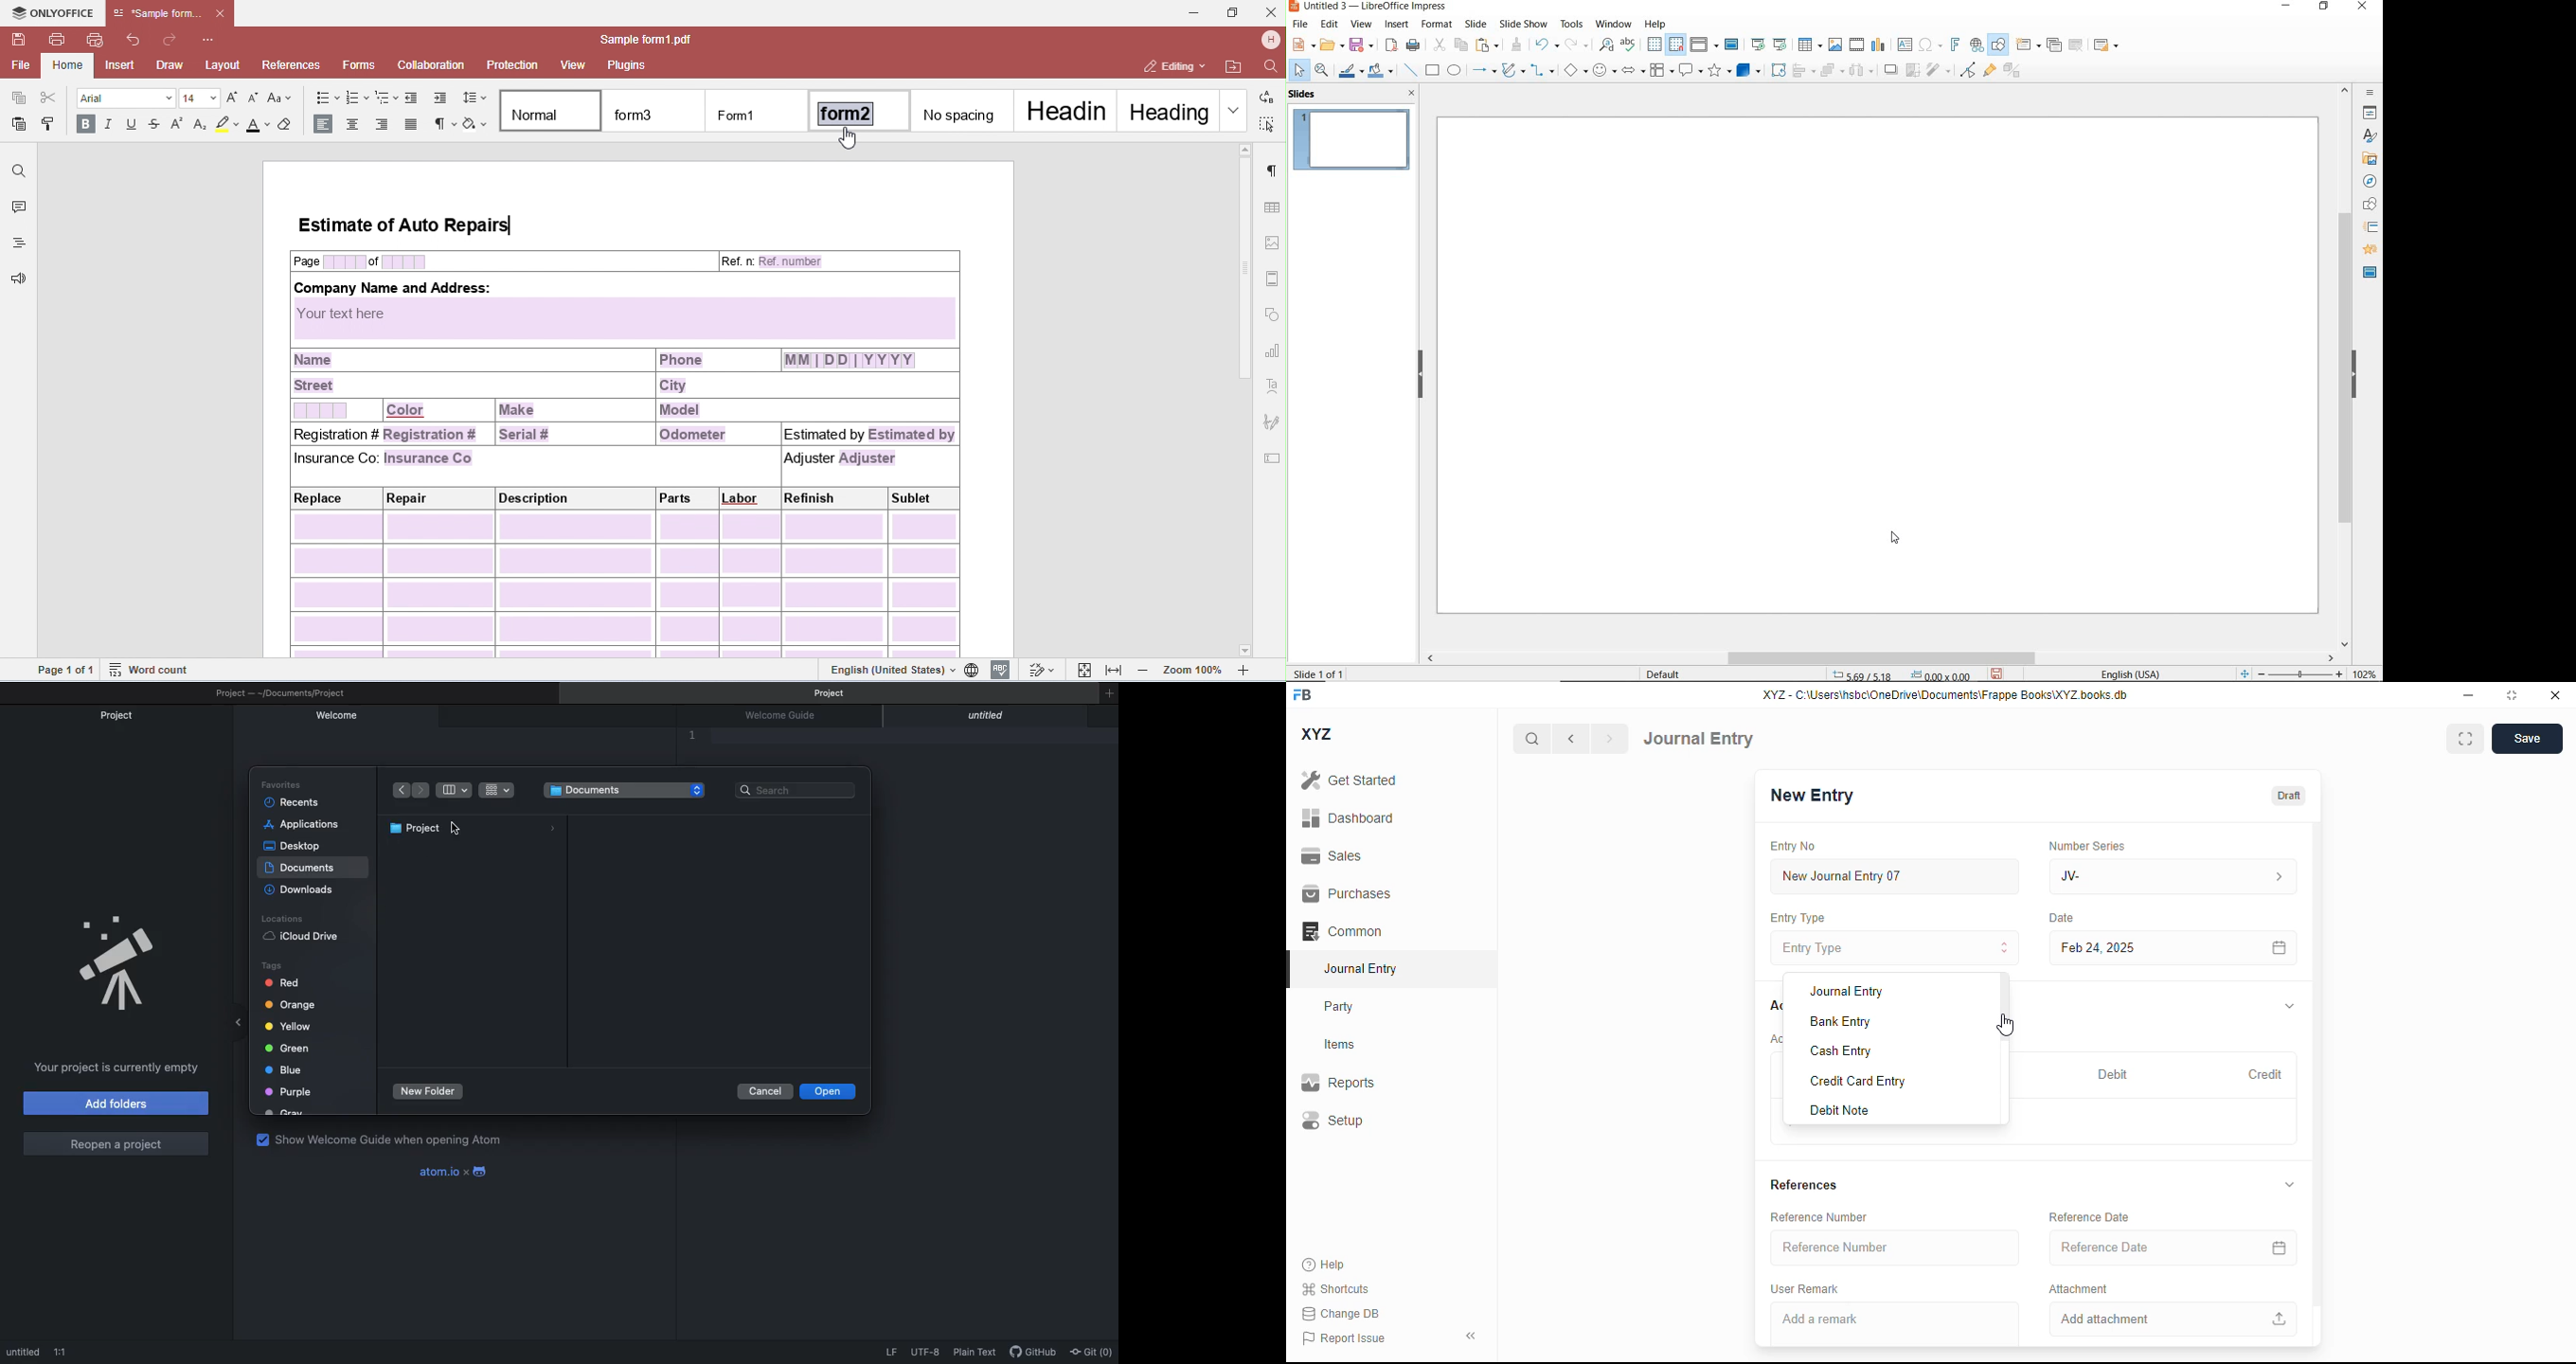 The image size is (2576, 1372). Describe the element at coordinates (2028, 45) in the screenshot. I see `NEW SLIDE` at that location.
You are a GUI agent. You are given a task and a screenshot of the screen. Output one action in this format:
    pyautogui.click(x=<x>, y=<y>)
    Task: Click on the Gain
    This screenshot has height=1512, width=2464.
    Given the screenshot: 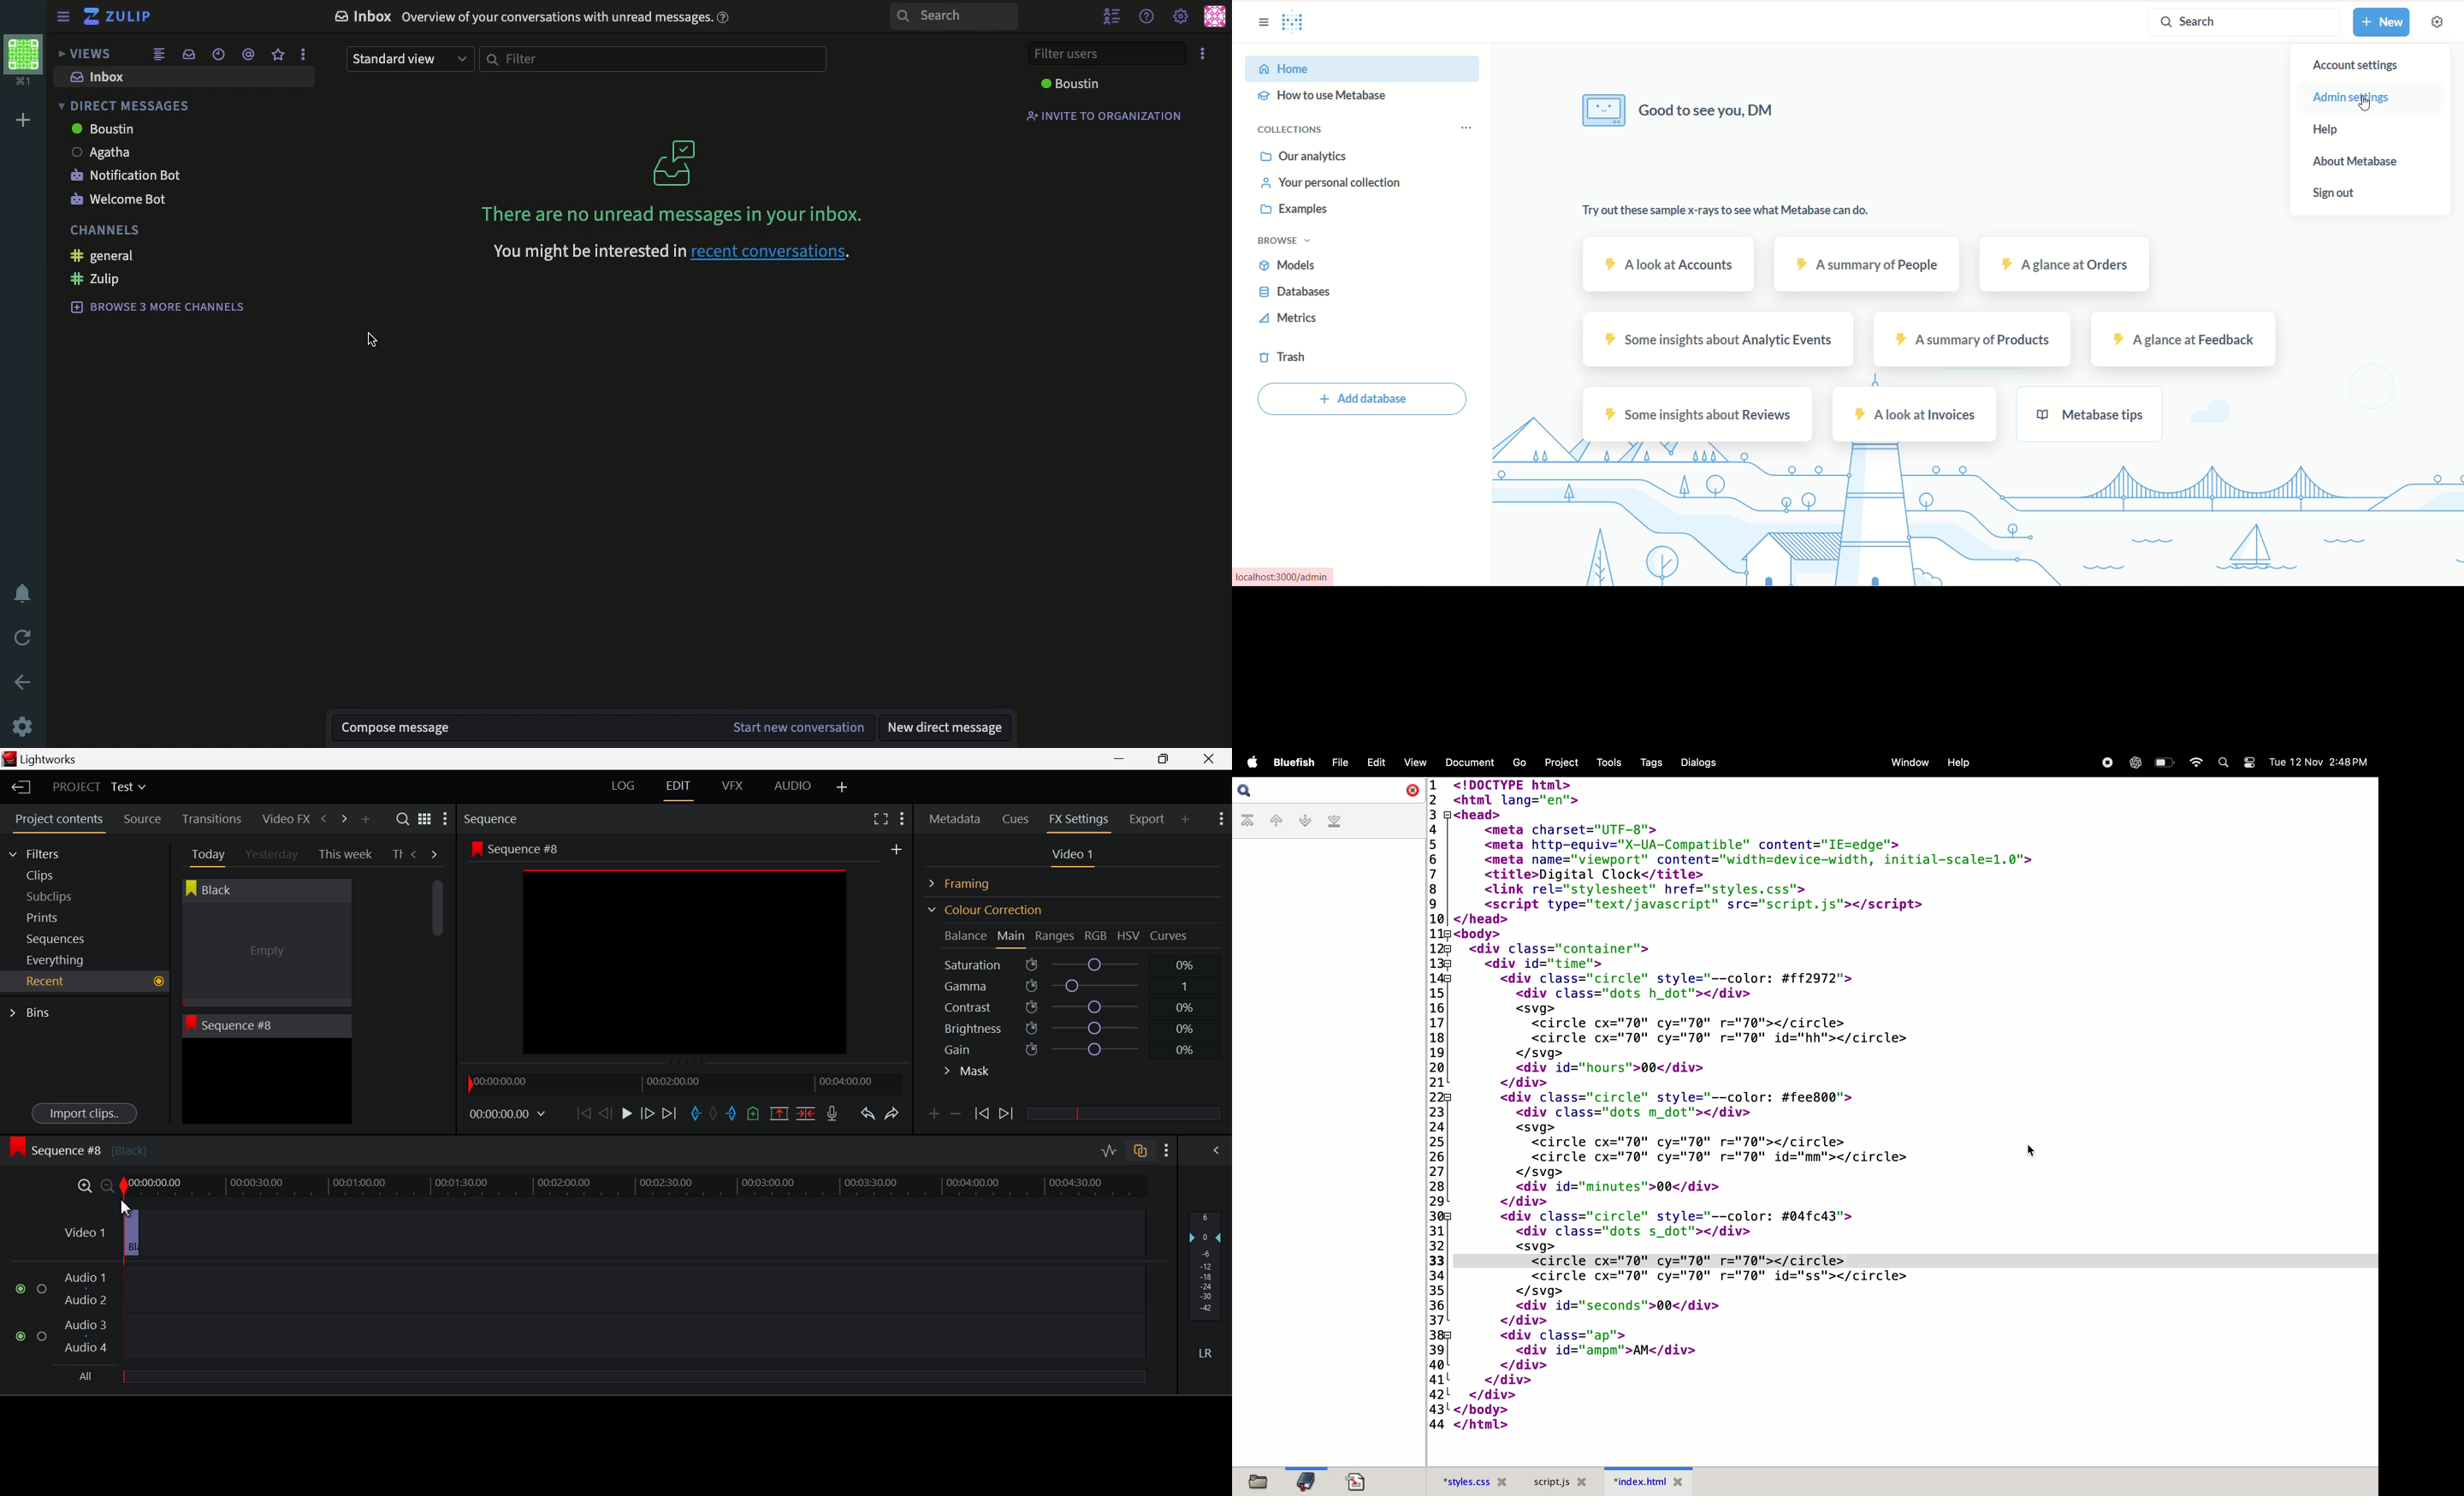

= = = = = = =

Rewrite the rows above, replacing "Gain" with "Volume" and changing nothing else. Omit the pictures from your version.

**Response for this exercise**
 The image size is (2576, 1372). Describe the element at coordinates (2028, 45) in the screenshot. I see `NEW SLIDE` at that location.
You are a GUI agent. You are given a task and a screenshot of the screen. Output one action in this format:
    pyautogui.click(x=<x>, y=<y>)
    Task: Click on the Volume
    This screenshot has height=1512, width=2464.
    Given the screenshot: 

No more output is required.